About this exercise → Can you give the entries below again with every "coordinate pair" changed to "pixel position" and nothing else altered?

Items from a data source:
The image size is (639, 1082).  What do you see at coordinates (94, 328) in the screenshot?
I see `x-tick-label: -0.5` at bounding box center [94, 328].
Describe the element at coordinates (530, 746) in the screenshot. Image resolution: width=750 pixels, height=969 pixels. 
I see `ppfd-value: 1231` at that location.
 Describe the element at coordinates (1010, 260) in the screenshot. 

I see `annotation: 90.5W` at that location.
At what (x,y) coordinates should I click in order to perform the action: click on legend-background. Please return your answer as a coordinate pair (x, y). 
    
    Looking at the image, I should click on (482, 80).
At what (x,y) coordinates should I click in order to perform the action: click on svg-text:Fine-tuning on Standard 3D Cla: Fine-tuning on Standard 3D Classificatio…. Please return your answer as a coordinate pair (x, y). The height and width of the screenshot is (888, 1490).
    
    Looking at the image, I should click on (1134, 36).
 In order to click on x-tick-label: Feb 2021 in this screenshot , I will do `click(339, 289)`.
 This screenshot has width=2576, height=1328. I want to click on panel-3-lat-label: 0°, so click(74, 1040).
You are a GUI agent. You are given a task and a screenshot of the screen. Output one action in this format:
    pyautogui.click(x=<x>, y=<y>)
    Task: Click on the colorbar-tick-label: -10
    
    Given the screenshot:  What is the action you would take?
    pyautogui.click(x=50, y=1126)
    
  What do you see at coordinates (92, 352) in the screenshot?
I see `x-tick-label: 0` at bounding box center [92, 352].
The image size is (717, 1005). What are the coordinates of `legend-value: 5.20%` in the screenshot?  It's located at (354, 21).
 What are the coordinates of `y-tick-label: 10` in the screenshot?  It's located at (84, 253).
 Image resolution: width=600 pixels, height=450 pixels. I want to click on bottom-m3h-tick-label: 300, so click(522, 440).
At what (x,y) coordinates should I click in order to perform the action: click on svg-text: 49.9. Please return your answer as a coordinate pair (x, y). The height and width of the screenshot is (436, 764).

Output for this exercise →
The image size is (639, 1082).  What do you see at coordinates (94, 328) in the screenshot?
I see `x-tick-label: -0.5` at bounding box center [94, 328].
Describe the element at coordinates (530, 746) in the screenshot. Image resolution: width=750 pixels, height=969 pixels. 
I see `ppfd-value: 1231` at that location.
 Describe the element at coordinates (1010, 260) in the screenshot. 

I see `annotation: 90.5W` at that location.
At what (x,y) coordinates should I click in order to perform the action: click on legend-background. Please return your answer as a pixel position (x, y). 
    
    Looking at the image, I should click on (482, 80).
At what (x,y) coordinates should I click in order to perform the action: click on svg-text:Fine-tuning on Standard 3D Cla: Fine-tuning on Standard 3D Classificatio…. Please return your answer as a pixel position (x, y). The height and width of the screenshot is (888, 1490).
    
    Looking at the image, I should click on (1134, 36).
 In order to click on x-tick-label: Feb 2021 in this screenshot , I will do `click(339, 289)`.
 This screenshot has width=2576, height=1328. I want to click on panel-3-lat-label: 0°, so click(74, 1040).
You are a GUI agent. You are given a task and a screenshot of the screen. Output one action in this format:
    pyautogui.click(x=<x>, y=<y>)
    Task: Click on the colorbar-tick-label: -10
    
    Given the screenshot:  What is the action you would take?
    pyautogui.click(x=50, y=1126)
    
  What do you see at coordinates (92, 352) in the screenshot?
I see `x-tick-label: 0` at bounding box center [92, 352].
The image size is (717, 1005). What are the coordinates of `legend-value: 5.20%` in the screenshot?  It's located at (354, 21).
 What are the coordinates of `y-tick-label: 10` in the screenshot?  It's located at (84, 253).
 Image resolution: width=600 pixels, height=450 pixels. I want to click on bottom-m3h-tick-label: 300, so click(522, 440).
At what (x,y) coordinates should I click in order to perform the action: click on svg-text: 49.9. Please return your answer as a pixel position (x, y). The height and width of the screenshot is (436, 764).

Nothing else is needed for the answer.